Bibelkommentar zu Apostelgeschichte 6, 1 – 7

Die Gemeinschaft wächst. Immer mehr Jüdinnen und Juden, so beschreibt es die Apostelgeschichte, sehen in Jesus den erwarteten Messias und bekennen sich zu ihm.

3000 kommen nach der Pfingstpredigt des Petrus zum Glauben. Bald werden es 5000 sein. Sie bilden eine Gemeinschaft, die als sehr ideal beschrieben wird. Ihre Mitglieder verschenken ihr Hab und Gut und geben jedem so viel, wie er nötig hat. Sie haben alles gemeinsam. Keineswegs gilt dieses Ideal nur für eine kleine Gruppe. Nach dem Verständnis der Apostelgeschichte ist diese Gemeinschaft das endzeitliche Volk Israel – ein Vorschein und die Verwirklichung dessen, was Gott für alle Menschen vorgesehen hat. Es ist die Idee einer universalen Gemeinschaft, in der es keine Trennung mehr zwischen Zugehörigen und Außenstehenden, Mitgliedern und Fremden, aber auch Habenden und Bedürftigen mehr gibt.

Mirja Kutzer
ist Professorin an der Katholisch-Theologischen Universität Kassel

Das Teilen funktioniert nicht mehr

Doch schon wenig später scheint diese Idealität fraglich. Auf einmal ist die Rede von zwei Gruppierungen – von Hellenisten und Hebräern. Markiert sind damit sowohl sprachliche wie kulturelle Differenzen. Die einen sprechen griechisch, die anderen aramäisch. Die Hebräer stammen aus Palästina, sind also einheimisch. Die Hellenisten sind zugezogen. Es handelt sich um Juden der hellenistischen Diaspora, die nach Jerusalem gekommen sind und sich nun zu Jesus bekennen. Aufgrund der Sprachbarriere gehören die Gruppierungen wohl unterschiedlichen Synagogen an, hören unterschiedliche Gottesdienste. Spekuliert wird über theologische Differenzen, etwa einen anderen Umgang mit der Thora, dem jüdischen Gesetz.

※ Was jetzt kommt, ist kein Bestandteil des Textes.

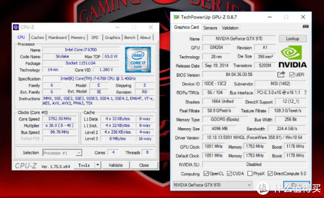This screenshot has height=198, width=324.
Task: Toggle the OpenCL checkbox
Action: coord(206,173)
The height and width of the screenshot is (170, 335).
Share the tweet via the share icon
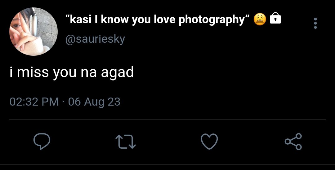coord(293,142)
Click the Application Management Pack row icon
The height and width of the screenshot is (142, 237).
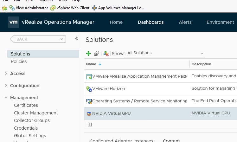(x=89, y=76)
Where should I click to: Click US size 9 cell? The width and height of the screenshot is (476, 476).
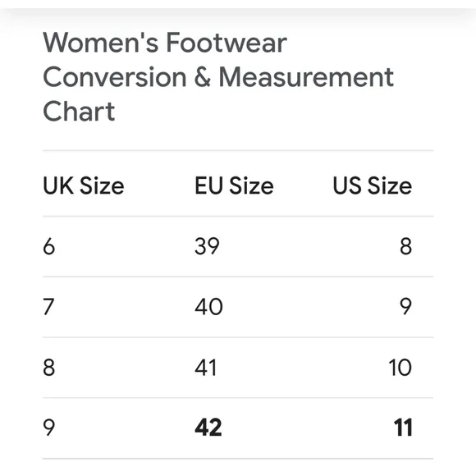(x=406, y=307)
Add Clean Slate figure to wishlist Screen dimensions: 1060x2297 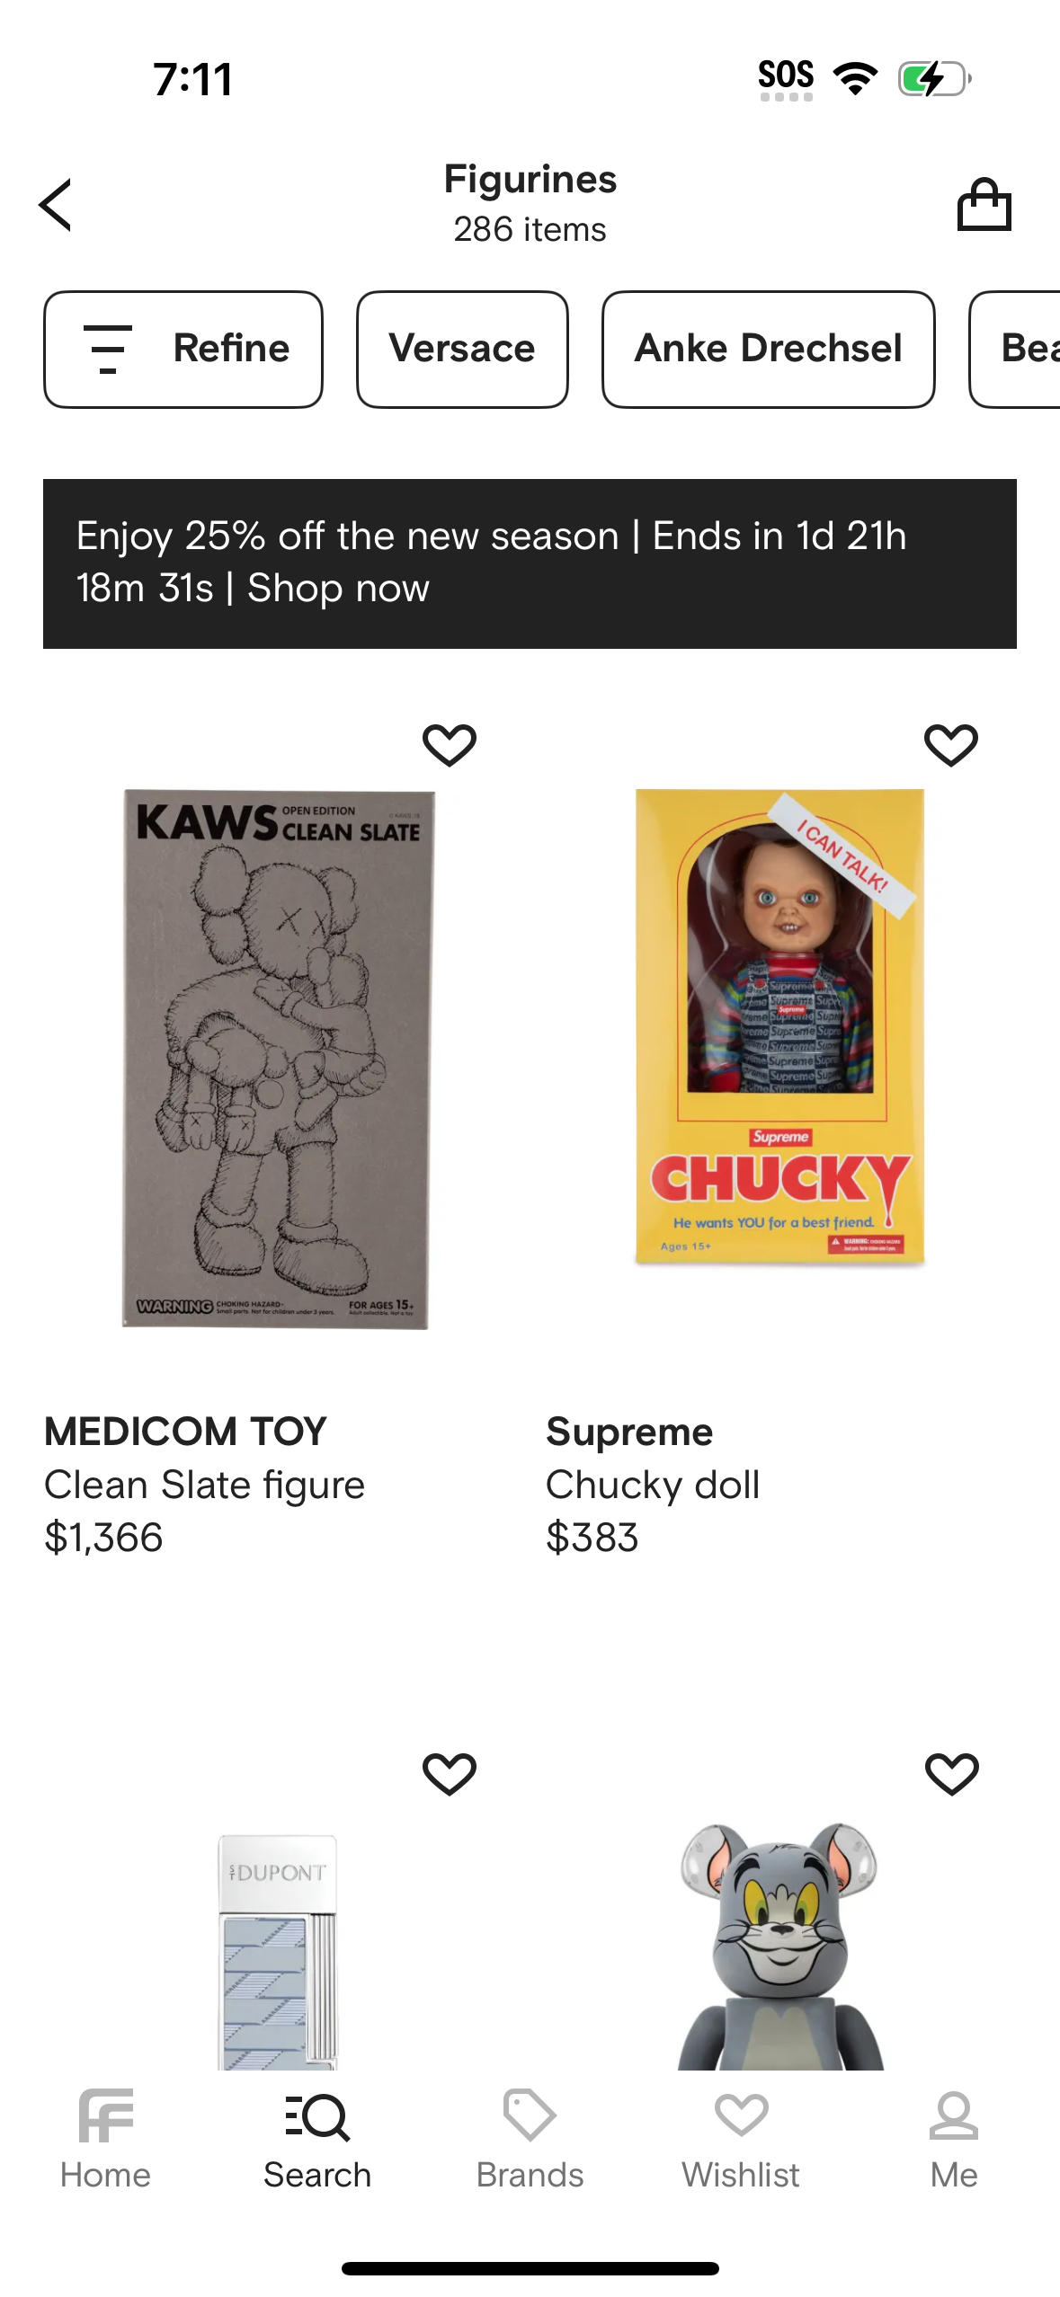click(450, 745)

Es mag eine allgemeine Weisheit sein, dass Differenzen zwischen Gruppierungen soziale Konsequenzen zeitigen und diese zuerst bei den Schwächsten spürbar werden. Die Hellenisten beschweren sich, dass die Witwen ihrer Gruppe bei der täglichen Versorgung mit Nahrung übersehen werden. Witwe zu sein bedeutet in der damaligen Gesellschaft vielfach eine Krisensituation. Es sind Frauen ohne männlichen Schutzherrn – ohne Ehemann, Brüder oder Söhne. Ihre rechtliche Stellung ist vage, ihre wirtschaftliche Situation oft prekär. Sie sind auf Almosen angewiesen. Doch die Lebensmittel, die offenbar von der Gruppe der Hebräer täglich an Bedürftige verteilt werden, kommen gerade bei den hellenistischen Witwen nicht an. Ob beabsichtigt oder nicht – das Teilen funktioniert nicht mehr, und die Differenzen der Gruppen haben damit zu tun.

Das wahre Volk Gottes?

Will die Gemeinschaft tatsächlich das wahre Volk Gottes sein, so kann sie sich freilich genau das nicht leisten. Dem Schicksal der Witwen gehört Gottes besondere Aufmerksamkeit. Ihr Notschrei, so heißt es in Ex 22, wird von Gott in jedem Fall erhört. Wie kann die Gemeinschaft, die diesem Gott entsprechen will, dann hinnehmen, dass diese hungern? Sie muss die Not der Witwen abstellen und damit auch einen Weg finden, mit den kulturellen wie theologischen Differenzen umzugehen. Das Leitungsgremium der Zwölf regt eine Wahl an. Sieben Männer aus der Gruppe der Hellenisten werden beauftragt. Die Gemeinschaft kann weiter wachsen.

Erfüllte Zeit
Sonntag, 14.5.2017, 7.05 Uhr, Ö1

Die soziale Not der Witwen ist damit das erste Symptom, dass auch die Gemeinschaft der Jüngerinnen und Jünger Jesu gespalten, von Konflikten durchzogen ist. Dennoch bleibt der geschilderte Anfang – das Teilen, die Gemeinsamkeit – das Ideal. Es mag unrealistisch sein. Aber es sind solche Ideale, die uns helfen, angesichts von Differenzen und Konflikten, von Unterschieden zwischen dem Eigenen und dem Fremden nicht Abgrenzungen zu provozieren und die sozialen Folgen billigend in Kauf zu nehmen. Sie lassen uns nach Möglichkeiten suchen, wie wir zusammenleben können.